▶ [Short task] Starting with the line that contains "Click SKU 12126 of the transformer" and going on through the line that contains "pyautogui.click(x=638, y=140)", set out those lines of the listing as a Markdown table with the columns Row and Line. Number each row, and leave out blank lines.

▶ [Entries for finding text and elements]
________

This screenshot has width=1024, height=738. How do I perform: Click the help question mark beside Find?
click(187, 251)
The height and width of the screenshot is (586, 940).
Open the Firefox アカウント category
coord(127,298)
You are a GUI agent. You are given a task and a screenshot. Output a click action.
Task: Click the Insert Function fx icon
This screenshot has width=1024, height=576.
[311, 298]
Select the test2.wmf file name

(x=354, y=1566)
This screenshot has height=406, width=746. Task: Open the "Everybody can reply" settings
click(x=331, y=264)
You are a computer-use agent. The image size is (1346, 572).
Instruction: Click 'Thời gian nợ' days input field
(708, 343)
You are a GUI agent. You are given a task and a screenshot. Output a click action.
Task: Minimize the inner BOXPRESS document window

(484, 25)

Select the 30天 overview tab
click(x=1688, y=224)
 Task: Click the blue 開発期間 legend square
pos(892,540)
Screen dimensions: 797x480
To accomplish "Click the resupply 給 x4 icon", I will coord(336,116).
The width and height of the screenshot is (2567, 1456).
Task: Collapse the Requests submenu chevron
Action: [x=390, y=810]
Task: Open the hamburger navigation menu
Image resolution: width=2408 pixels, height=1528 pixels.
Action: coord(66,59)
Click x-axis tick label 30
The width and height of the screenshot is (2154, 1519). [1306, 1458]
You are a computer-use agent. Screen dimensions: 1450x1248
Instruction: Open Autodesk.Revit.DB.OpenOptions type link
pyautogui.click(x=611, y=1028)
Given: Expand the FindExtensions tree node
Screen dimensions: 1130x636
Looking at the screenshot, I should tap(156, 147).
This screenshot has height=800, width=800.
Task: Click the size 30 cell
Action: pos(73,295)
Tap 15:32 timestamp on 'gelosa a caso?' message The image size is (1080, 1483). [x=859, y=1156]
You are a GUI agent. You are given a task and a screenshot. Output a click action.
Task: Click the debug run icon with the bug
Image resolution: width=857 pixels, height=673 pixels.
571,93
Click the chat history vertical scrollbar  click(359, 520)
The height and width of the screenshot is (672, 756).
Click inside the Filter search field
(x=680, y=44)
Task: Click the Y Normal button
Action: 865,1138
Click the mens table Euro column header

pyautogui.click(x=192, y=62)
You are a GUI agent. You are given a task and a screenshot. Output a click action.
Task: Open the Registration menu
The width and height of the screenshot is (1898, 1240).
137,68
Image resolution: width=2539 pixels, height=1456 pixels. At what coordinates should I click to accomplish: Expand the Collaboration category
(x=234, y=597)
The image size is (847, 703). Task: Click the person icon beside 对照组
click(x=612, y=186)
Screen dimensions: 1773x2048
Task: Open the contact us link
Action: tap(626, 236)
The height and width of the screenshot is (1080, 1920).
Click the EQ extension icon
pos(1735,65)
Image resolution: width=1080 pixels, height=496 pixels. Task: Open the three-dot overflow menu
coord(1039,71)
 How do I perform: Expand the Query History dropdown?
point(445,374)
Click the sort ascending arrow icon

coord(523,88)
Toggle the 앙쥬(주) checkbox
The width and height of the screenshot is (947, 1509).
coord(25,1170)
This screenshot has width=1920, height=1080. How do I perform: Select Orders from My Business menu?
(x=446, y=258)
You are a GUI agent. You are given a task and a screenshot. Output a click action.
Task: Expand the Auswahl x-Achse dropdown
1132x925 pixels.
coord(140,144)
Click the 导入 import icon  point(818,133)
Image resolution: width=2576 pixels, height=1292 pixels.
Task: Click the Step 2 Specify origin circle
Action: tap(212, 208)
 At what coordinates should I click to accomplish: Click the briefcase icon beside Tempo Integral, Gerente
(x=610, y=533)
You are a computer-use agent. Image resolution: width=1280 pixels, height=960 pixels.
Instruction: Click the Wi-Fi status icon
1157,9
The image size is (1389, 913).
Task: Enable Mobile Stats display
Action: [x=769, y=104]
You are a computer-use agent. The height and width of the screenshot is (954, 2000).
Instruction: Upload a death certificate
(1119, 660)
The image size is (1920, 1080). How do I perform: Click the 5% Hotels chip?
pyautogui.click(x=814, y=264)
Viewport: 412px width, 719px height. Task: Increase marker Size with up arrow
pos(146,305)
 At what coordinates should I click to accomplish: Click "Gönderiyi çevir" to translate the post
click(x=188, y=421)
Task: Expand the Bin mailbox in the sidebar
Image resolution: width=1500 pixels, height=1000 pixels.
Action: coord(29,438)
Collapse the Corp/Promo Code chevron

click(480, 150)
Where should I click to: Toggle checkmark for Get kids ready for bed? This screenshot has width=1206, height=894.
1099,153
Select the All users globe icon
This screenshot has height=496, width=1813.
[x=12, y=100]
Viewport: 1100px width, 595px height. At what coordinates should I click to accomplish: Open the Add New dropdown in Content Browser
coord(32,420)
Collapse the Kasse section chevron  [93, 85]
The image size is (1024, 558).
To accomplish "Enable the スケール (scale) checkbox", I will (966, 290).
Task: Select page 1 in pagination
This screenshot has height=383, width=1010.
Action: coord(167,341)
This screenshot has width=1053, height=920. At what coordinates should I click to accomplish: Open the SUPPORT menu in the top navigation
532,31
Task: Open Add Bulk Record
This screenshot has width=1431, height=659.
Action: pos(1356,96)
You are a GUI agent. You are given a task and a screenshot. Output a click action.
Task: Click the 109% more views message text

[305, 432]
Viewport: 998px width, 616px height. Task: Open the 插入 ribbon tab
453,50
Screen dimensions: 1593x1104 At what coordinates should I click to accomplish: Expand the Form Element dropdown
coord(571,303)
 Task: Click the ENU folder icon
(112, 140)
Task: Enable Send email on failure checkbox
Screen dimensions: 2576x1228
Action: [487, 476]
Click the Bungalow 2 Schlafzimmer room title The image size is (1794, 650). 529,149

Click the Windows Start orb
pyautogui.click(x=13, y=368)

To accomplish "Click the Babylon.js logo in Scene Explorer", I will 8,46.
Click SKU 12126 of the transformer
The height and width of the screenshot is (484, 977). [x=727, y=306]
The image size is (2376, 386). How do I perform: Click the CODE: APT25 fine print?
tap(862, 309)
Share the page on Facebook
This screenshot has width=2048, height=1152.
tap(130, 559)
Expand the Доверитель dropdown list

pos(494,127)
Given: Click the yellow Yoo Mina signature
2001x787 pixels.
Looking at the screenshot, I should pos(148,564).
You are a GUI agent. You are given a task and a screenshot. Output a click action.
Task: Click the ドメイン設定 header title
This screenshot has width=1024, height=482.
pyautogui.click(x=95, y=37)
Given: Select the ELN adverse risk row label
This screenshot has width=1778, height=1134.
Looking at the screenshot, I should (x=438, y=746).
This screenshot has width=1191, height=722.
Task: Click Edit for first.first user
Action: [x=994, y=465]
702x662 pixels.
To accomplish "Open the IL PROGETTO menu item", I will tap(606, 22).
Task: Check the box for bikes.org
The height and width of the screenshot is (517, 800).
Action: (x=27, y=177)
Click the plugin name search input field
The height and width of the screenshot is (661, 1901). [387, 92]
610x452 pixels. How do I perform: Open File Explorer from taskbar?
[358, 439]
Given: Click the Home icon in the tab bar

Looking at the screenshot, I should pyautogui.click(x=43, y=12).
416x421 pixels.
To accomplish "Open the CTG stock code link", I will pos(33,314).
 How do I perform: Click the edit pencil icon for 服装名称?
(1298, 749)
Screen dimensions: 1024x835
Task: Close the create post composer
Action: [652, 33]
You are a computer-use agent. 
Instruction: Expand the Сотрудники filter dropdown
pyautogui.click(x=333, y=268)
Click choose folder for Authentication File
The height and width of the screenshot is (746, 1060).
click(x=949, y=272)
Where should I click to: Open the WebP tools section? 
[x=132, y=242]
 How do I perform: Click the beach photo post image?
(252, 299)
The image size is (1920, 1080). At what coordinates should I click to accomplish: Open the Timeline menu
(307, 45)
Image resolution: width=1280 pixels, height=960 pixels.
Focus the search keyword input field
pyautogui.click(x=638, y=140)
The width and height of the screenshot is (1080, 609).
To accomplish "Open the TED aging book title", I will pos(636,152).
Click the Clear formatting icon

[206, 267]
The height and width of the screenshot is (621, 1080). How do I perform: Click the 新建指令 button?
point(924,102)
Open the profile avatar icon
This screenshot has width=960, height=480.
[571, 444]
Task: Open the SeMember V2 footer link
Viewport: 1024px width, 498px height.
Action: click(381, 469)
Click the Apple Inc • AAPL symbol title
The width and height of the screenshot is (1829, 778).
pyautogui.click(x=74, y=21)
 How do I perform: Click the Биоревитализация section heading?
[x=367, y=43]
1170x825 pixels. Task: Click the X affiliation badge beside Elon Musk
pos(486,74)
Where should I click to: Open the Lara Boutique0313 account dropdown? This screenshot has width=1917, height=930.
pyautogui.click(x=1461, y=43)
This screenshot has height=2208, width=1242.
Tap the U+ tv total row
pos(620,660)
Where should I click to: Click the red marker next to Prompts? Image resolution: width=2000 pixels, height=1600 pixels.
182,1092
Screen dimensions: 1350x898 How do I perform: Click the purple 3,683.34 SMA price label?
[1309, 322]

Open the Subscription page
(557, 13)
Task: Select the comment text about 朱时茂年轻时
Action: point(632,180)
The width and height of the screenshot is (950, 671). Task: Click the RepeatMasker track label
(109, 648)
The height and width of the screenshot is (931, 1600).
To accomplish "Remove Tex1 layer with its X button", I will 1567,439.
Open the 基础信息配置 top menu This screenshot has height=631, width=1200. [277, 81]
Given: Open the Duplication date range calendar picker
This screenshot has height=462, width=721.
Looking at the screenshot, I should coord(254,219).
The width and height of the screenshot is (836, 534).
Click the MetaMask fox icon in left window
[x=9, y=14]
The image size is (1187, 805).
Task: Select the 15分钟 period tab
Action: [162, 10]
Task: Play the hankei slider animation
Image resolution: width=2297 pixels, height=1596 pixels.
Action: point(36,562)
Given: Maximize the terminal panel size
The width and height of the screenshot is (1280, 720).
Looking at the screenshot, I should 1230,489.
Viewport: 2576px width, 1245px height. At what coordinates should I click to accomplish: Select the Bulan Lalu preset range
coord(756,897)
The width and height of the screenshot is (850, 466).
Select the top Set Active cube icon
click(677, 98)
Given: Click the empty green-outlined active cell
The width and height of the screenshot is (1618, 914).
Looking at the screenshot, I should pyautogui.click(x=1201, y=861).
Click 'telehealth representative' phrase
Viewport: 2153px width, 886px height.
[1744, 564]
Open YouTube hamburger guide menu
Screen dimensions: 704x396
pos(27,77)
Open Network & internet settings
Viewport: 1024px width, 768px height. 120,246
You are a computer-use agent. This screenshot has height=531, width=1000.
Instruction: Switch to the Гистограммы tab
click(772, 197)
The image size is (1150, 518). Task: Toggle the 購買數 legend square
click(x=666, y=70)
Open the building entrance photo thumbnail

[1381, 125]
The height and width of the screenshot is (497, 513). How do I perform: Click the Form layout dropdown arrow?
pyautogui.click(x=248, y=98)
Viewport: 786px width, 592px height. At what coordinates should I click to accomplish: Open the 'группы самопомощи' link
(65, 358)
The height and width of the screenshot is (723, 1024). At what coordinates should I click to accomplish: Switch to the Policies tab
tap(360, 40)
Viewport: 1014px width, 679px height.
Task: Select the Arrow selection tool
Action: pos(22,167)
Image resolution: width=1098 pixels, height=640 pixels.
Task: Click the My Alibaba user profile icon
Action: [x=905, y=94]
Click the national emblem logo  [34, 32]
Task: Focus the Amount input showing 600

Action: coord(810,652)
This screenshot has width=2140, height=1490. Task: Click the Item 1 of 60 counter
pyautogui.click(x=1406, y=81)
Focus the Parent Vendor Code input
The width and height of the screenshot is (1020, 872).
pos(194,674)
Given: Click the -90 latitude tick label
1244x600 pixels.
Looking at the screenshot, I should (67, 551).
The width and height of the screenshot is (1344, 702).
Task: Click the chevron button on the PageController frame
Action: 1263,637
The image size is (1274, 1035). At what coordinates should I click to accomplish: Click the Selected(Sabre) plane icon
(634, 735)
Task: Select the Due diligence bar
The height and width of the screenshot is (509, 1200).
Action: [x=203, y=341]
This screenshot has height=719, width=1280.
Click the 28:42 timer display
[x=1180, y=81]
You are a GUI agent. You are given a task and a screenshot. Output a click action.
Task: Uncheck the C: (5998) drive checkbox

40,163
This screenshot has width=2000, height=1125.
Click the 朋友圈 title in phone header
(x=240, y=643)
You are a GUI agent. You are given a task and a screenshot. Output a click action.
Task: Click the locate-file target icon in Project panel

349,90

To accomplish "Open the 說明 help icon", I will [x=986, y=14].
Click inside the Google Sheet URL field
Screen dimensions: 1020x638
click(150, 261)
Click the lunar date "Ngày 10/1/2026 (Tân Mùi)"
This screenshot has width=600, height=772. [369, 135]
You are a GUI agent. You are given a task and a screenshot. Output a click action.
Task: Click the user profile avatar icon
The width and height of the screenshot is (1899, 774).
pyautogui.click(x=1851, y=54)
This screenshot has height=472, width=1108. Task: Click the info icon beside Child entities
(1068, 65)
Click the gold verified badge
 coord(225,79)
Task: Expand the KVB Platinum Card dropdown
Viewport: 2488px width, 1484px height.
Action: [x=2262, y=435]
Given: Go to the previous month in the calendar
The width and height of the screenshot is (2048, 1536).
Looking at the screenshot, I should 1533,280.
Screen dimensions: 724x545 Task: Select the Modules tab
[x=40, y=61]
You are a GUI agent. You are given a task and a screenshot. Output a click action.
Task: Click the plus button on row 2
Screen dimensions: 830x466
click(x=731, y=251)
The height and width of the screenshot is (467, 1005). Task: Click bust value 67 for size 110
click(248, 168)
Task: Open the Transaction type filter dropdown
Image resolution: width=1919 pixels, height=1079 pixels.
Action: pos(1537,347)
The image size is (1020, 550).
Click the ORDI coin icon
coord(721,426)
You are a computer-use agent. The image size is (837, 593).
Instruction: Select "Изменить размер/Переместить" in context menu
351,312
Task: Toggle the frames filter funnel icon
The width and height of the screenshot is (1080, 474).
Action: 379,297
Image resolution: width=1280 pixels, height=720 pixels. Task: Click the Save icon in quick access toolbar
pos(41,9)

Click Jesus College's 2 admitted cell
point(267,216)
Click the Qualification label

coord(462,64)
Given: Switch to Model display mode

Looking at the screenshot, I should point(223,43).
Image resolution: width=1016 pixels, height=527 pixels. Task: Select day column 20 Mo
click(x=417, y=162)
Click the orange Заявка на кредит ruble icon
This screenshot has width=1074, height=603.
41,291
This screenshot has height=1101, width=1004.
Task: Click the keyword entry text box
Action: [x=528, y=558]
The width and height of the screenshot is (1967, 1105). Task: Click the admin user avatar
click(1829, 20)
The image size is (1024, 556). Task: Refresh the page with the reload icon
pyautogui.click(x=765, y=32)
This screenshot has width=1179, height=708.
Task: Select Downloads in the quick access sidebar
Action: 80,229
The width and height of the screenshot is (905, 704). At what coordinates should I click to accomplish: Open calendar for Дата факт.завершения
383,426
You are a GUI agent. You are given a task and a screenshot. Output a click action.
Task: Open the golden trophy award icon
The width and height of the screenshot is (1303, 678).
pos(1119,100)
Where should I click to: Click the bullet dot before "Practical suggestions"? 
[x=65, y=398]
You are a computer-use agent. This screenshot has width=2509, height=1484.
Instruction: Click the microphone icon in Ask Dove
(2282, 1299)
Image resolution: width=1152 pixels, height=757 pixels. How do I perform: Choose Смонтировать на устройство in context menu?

________

▶ [Finished exercise]
| Row | Line |
|---|---|
| 1 | Click SKU 12126 of the transformer |
| 2 | The height and width of the screenshot is (484, 977). [x=727, y=306] |
| 3 | The image size is (2376, 386). How do I perform: Click the CODE: APT25 fine print? |
| 4 | tap(862, 309) |
| 5 | Share the page on Facebook |
| 6 | This screenshot has width=2048, height=1152. |
| 7 | tap(130, 559) |
| 8 | Expand the Доверитель dropdown list |
| 9 | pos(494,127) |
| 10 | Given: Click the yellow Yoo Mina signature |
| 11 | 2001x787 pixels. |
| 12 | Looking at the screenshot, I should pos(148,564). |
| 13 | You are a GUI agent. You are given a task and a screenshot. Output a click action. |
| 14 | Task: Click the ドメイン設定 header title |
| 15 | This screenshot has width=1024, height=482. |
| 16 | pyautogui.click(x=95, y=37) |
| 17 | Given: Select the ELN adverse risk row label |
| 18 | This screenshot has width=1778, height=1134. |
| 19 | Looking at the screenshot, I should (x=438, y=746). |
| 20 | This screenshot has width=1191, height=722. |
| 21 | Task: Click Edit for first.first user |
| 22 | Action: [x=994, y=465] |
| 23 | 702x662 pixels. |
| 24 | To accomplish "Open the IL PROGETTO menu item", I will tap(606, 22). |
| 25 | Task: Check the box for bikes.org |
| 26 | The height and width of the screenshot is (517, 800). |
| 27 | Action: (x=27, y=177) |
| 28 | Click the plugin name search input field |
| 29 | The height and width of the screenshot is (661, 1901). [387, 92] |
| 30 | 610x452 pixels. How do I perform: Open File Explorer from taskbar? |
| 31 | [358, 439] |
| 32 | Given: Click the Home icon in the tab bar |
| 33 | Looking at the screenshot, I should pyautogui.click(x=43, y=12). |
| 34 | 416x421 pixels. |
| 35 | To accomplish "Open the CTG stock code link", I will pos(33,314). |
| 36 |  How do I perform: Click the edit pencil icon for 服装名称? |
| 37 | (1298, 749) |
| 38 | Screen dimensions: 1024x835 |
| 39 | Task: Close the create post composer |
| 40 | Action: [652, 33] |
| 41 | You are a computer-use agent.  |
| 42 | Instruction: Expand the Сотрудники filter dropdown |
| 43 | pyautogui.click(x=333, y=268) |
| 44 | Click choose folder for Authentication File |
| 45 | The height and width of the screenshot is (746, 1060). |
| 46 | click(x=949, y=272) |
| 47 | Where should I click to: Open the WebP tools section?  |
| 48 | [x=132, y=242] |
| 49 |  How do I perform: Click the beach photo post image? |
| 50 | (252, 299) |
| 51 | The image size is (1920, 1080). At what coordinates should I click to accomplish: Open the Timeline menu |
| 52 | (307, 45) |
| 53 | Image resolution: width=1280 pixels, height=960 pixels. |
| 54 | Focus the search keyword input field |
| 55 | pyautogui.click(x=638, y=140) |